Documents for public consumption should be written succinctly and in plain English. Their value is much reduced if this is not done.
Over the past few years, there have been notable examples of a good standard of presentation, not least the easily understandable information on district health boards' targets.
But for every success, there have been glaring failures. Take the prospectuses for the part-floats of Mighty River Power and Meridian Energy, which were far too voluminous and almost impenetrable for the average mum-and-dad investor. Take also the Government's decision this week to publish, online, full rest home audit reports. In this case, the folly was exacerbated by the threat to remove these after six months if they were not being read.
This stand, taken by Associate Health Minister Jo Goodhew, defies logic. The audit reports will be read widely only if they are in a form that is readily accessible. But by Mrs Goodhew's own admission, those being released by the Ministry of Health are usually 100 pages and "quite technical".
No attempt has been made to render them more comprehensible. The only changes are the removal of anything that might identify individual rest home residents. As such, both their length and complexity make them of very limited value for those seeking in-depth but comprehensible information.

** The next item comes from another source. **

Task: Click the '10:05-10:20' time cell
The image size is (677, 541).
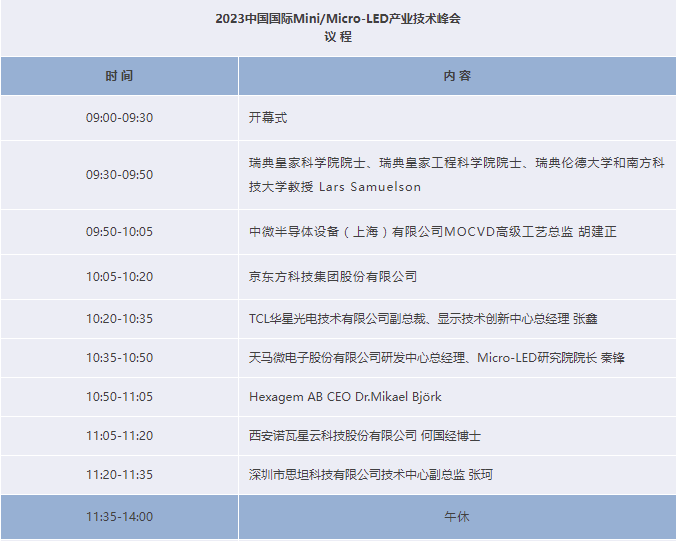Action: coord(119,277)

The sole recourse for those wanting to gauge individual rest homes is the summaries of present and previous audits, which is also provided online by the ministry. These short documents include a useful traffic light-style presentation of benchmarks. They lack, however, much in the way of detail in areas of substantial interest, such as staffing ratios, trends in falls and pressure sores, and the number of complaints about the home.

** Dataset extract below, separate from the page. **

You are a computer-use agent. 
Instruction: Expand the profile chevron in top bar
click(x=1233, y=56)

It should be acknowledged that transparency has undoubtedly been enhanced by the Government's decision to publish the full audits, especially their release in tandem with a map that locates all of the country's 650 aged-care homes. At least, that is much improved from previous advice from the ministry, which suggested consumers should seek the audit reports under the Official Information Act. Unsurprisingly, given most people's lack of familiarity with this process, only 12 applications have been received.
But the improved transparency notwithstanding, the public should be far better served. The present shortcoming is hardly ameliorated by Mrs Goodhew's statement that she does not want to spend money on editing the audit reports unless people read them. More accessible information is the only way of addressing public unease about the standard of care being proved by individual rest homes. It is also the best means of persuading them to abandon substandard practices. Consumers will generally be right to conclude that compliance, as assessed by audit reports, is closely linked to customer satisfaction.

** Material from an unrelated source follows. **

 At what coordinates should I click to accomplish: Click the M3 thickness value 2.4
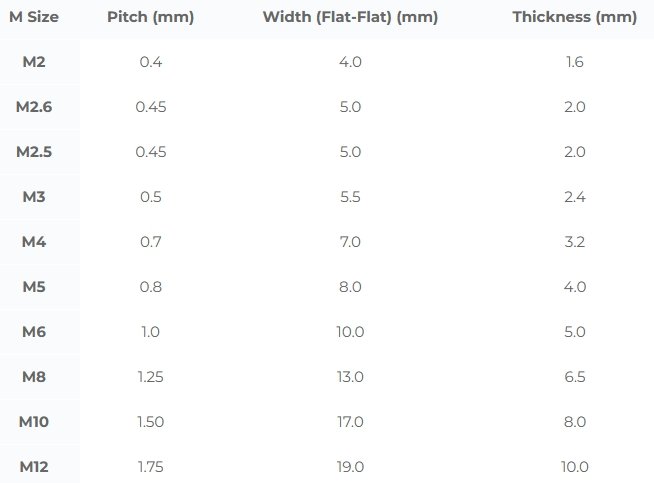[574, 197]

Further progress will be made in 2015, when it will be mandatory for rest homes to implement the United States-style International Resident Assessment Instrument. As Mrs Goodhew noted, this will identify "outliers", where individual rest homes have much higher rates of falls, pressure sores and other indicators of poor health.
Disappointingly, however, she has no plans to implement another important part of the US system operated by Medicare that enables people to find rest homes in any location and compare them under a star rating scale under several headings.
Taken together, the US initiatives provide the accessible and easily understood information that is missing in this country. In the interests of transparency and accountability, they should be adopted here as soon as possible. Nothing else will suffice if the Government is, as it says, always looking for ways to improve the certifying and monitoring of rest homes.